The boulder uncurled.

Jagged rock shifted and ground together as an ancient Stone Golem rose to its full, towering height. The infantrymen shouted in panic, drawing steel.

Lily sighed, resting a hand on her pommel. Born of the earth, Golems simply absorbed magic; it took impossibly dense, physical mana to shatter their earthen armor. "I'll handle this," Lily said.

"No way, I need to blow off some steam!" Bella cracked her knuckles. Her nails elongated into deadly claws, and her fists erupted in a blinding, golden glow.

The golem swung an arm the size of a tree trunk, but Bella was already gone. She blurred backward, vaulted off a nearby pine, and launched herself at the creature's face. Her mana-infused fists battered the golem's shell in a devastating flurry of strikes, her feline agility keeping her just out of reach of its crushing counterattacks.

Lily checked her pocket watch. "End it, My Lady. We have a schedule."

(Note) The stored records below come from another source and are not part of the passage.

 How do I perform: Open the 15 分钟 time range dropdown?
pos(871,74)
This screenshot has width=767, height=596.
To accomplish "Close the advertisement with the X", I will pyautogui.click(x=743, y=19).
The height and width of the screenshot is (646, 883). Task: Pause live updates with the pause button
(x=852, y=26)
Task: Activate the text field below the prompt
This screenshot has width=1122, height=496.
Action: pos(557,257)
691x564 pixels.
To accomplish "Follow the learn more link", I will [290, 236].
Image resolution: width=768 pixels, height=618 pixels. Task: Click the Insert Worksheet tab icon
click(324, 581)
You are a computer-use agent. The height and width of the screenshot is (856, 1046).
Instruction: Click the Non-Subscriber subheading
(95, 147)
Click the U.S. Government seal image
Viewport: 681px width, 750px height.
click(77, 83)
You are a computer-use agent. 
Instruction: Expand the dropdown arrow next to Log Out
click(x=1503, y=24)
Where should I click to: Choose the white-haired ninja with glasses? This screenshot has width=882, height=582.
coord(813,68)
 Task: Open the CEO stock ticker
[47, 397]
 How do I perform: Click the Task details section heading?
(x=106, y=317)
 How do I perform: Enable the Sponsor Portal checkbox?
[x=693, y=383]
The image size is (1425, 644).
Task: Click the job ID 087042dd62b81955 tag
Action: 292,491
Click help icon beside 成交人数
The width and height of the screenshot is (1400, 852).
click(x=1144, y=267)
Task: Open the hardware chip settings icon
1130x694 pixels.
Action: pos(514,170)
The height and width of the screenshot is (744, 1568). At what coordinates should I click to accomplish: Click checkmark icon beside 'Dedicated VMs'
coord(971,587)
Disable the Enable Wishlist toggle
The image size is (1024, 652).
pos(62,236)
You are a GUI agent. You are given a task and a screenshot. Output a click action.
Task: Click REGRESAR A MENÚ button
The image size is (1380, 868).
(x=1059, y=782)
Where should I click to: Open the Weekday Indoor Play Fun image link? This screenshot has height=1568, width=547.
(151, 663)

Bella smirked. Channeling her aura into a miniature sun around her right fist, she met the golem's double-fisted slam head-on.

The impact deafened the patrol. A shockwave of dust and pulverized rock blasted through the trees. As the debris cleared, Bella stood grinning amidst a crater of pebbles, casually dusting off her armor.

"Good warm-up," she chirped.

Lily deadpanned. "You used a fraction of your strength and wasted time playing with it. I'm taking the next one."

"Meowww!" Bella yelled back playfully, vaulting onto her horse and leaving her terrified infantrymen staring at the smoking crater in absolute awe.